Much of the hype around NFTs centers around the creation of a digital certificate of ownership for unique pieces of art and other assets. However, there are other more sober reasons why you should be excited about NFTs. Once you purchase a token, you have the digital rights to resell, distribute or license the digital asset as you please. But, there is a caveat. The owner of the token programs the limitations into the NFTs code.

These limitations could dictate how the digital asset is used, and how often. Or the owner can program in royalties, meaning every time the NFT is sold, the original owner gets paid. Again, these transactions would not require a third-party, making the process completely decentralized and completely transparent. These smart contracts could revolutionize the way we complete transactions, share data, and trade assets.  

However, NFTs have some apparent issues

Cryptocurrency and NFT transactions are highly unsustainable. One cryptocurrency transaction consumes as much energy as 700,000 Visa transactions. This can be attributed to the fact that blockchain and cryptocurrency utilize an algorithm called Proof of Work. Also known as PoW, this algorithm was intentionally created to be computationally inefficient to increase security.

NFTs are allegedly worse. A single NFT requires multiple transactions, the creation, buying, selling, and reselling. These all require energy. "The average NFT has a footprint of around 340 kWh, 211 KgCO2. This single NFT's footprint is equivalent to an EU resident's total electric power consumption for more than a month, with emissions equivalent to driving for 1000Km, or flying for 2 hours, says crypto researcher Memo Atken.
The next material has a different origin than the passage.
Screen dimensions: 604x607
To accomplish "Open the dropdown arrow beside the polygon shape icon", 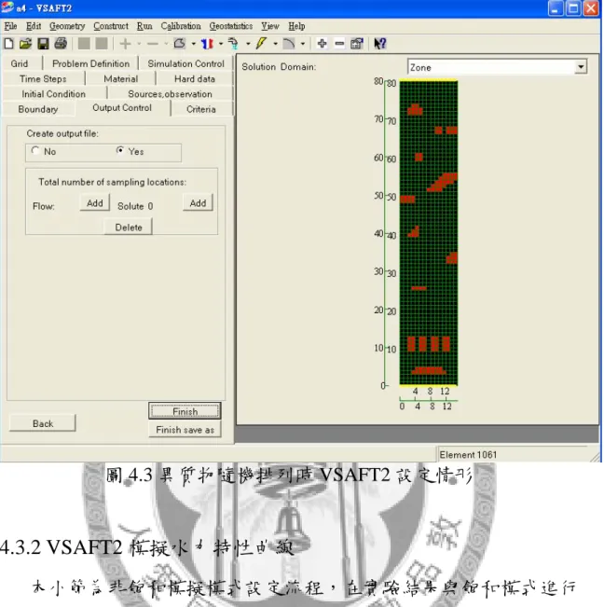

Aside from the environmental issues, NFTs have two major security risks at the moment. First, there are copyright issues. Nothing at the moment is stopping people from creating an NFT for an asset that they did not create. If the original owner never created an NFT, there is no real way of verifying that they own it. Imagine you created a digital art piece years ago and decided to turn it into an NFT today. If someone already created an NFT for your art. There is very little you can do about it. This is obviously problematic and can lead to fraud. And another issue is that there is no real permanent storage solution available yet. Accidentally deleting your beloved NFT is easy. NFT's content is not stored on the blockchain but stored on a server. 

Are NFTs here to stay? 

If you are looking to cash in on the craze, cooler heads will probably tell you that the NFTs are a digital bubble in the making. People bullish on these digital assets will tell you that it is the next "big thing". Somewhere in between, you'll find that Non-Fungible Tokens could one day change the way we create and set up agreements that involve property, art, money, etc., through smarter and more secure contracts. These contracts could do away with the need for third-party arbitrators thanks to blockchain.
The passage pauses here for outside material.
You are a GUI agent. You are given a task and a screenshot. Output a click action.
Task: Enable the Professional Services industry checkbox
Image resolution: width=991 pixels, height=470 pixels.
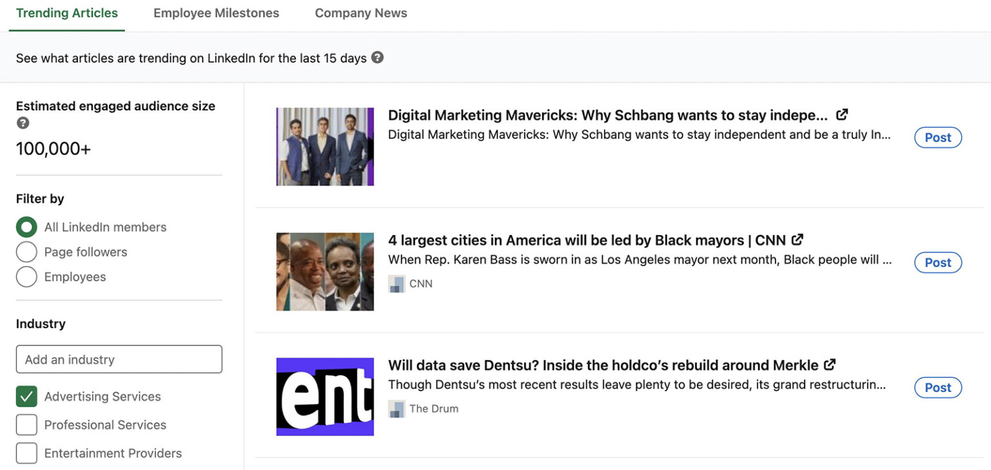click(26, 425)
The uses of this standard potentially go far beyond buying and selling art and tweets. Because non-fungible tokens are unique and store information rather than value, they allow users to build unique digital certificates on blockchain, with the option to store sensitive data both on and off-chain. This creates a way to secure and store tamper-proof records of births, property deeds, academic qualifications, and more with no central authority needed to control or mediate access.
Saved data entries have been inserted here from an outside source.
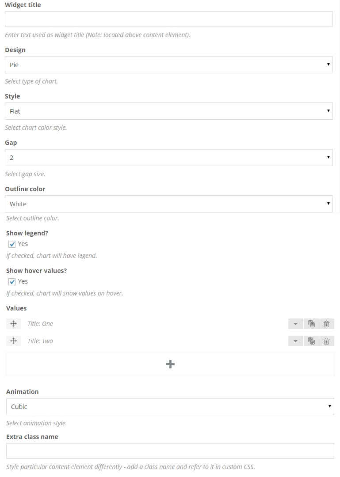Toggle the Show hover values checkbox

pos(12,282)
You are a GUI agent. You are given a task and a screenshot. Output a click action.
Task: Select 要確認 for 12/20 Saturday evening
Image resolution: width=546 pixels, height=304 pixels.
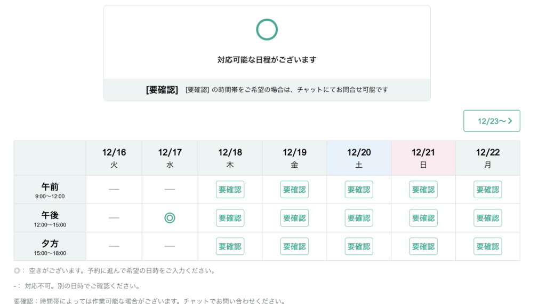(359, 246)
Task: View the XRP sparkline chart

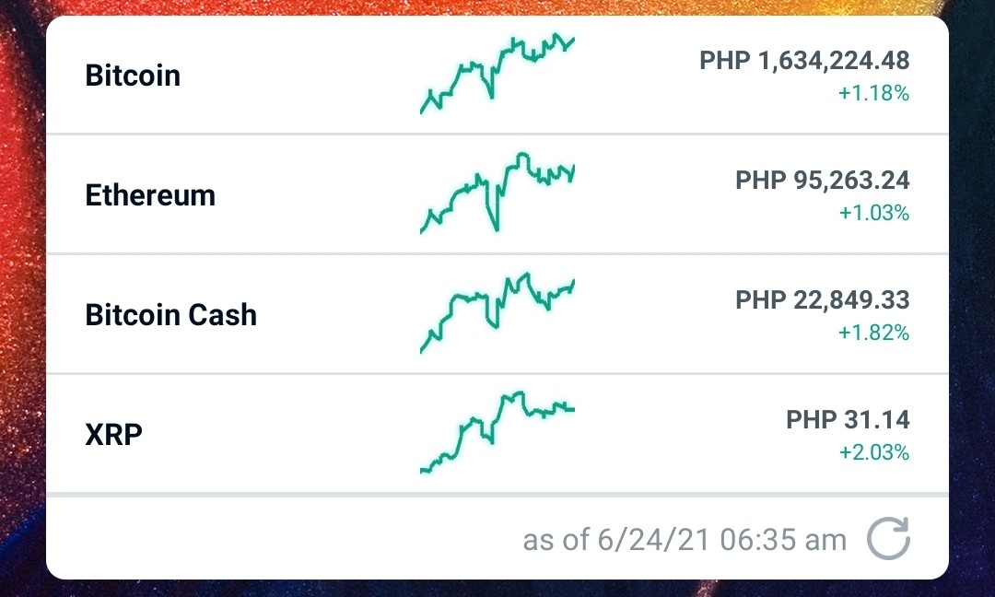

Non-fungible tokens could be used to eliminate the prospect of fraud in voting. They could improve customer loyalty programs and warranties, by directly managing the exchange of personal data for products and services. Long after the market for NFT tweets dies down, it is likely that businesses will be harnessing this technology.

The idea of having a tradable digital collectible may be here to stay. Nonetheless, it is important to sift through the hype of this alleged digital gold rush and understand the value of the technology powering the hype. Once you figure that out, you will be able to answer that question, "Are NFTs here to stay?"